Filter the entries below down to the lines that hold "agent".

Saved entries |
______________________________

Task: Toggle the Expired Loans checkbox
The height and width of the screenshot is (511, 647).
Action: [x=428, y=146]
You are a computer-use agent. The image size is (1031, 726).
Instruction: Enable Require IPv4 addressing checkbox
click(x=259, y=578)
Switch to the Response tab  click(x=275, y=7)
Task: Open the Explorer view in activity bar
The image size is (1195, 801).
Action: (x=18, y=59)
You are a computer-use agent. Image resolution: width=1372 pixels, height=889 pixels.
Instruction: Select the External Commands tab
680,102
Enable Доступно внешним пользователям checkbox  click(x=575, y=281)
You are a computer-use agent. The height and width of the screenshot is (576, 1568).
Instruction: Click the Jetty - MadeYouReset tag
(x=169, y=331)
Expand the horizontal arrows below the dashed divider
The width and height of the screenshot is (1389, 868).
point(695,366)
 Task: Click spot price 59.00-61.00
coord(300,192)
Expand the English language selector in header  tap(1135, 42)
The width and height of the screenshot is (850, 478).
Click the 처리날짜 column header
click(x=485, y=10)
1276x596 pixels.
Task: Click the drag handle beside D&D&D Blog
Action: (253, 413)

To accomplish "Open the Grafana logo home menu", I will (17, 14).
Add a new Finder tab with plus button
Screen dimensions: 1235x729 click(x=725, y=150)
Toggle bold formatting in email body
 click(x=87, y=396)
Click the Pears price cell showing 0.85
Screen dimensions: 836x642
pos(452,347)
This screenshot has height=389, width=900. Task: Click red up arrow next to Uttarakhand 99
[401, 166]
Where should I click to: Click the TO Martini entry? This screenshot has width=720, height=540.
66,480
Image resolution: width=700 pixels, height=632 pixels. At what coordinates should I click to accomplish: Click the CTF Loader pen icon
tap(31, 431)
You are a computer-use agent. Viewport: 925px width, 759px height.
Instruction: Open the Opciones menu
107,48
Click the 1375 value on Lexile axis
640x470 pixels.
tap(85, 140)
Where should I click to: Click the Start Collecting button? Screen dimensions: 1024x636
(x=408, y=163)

______________________________

Exercise solution |
You are a computer-use agent. The image size is (1031, 726).
You are a computer-use agent. Image resolution: width=1372 pixels, height=889 pixels.
You are a computer-use agent. The height and width of the screenshot is (576, 1568).
You are a computer-use agent. Viewport: 925px width, 759px height.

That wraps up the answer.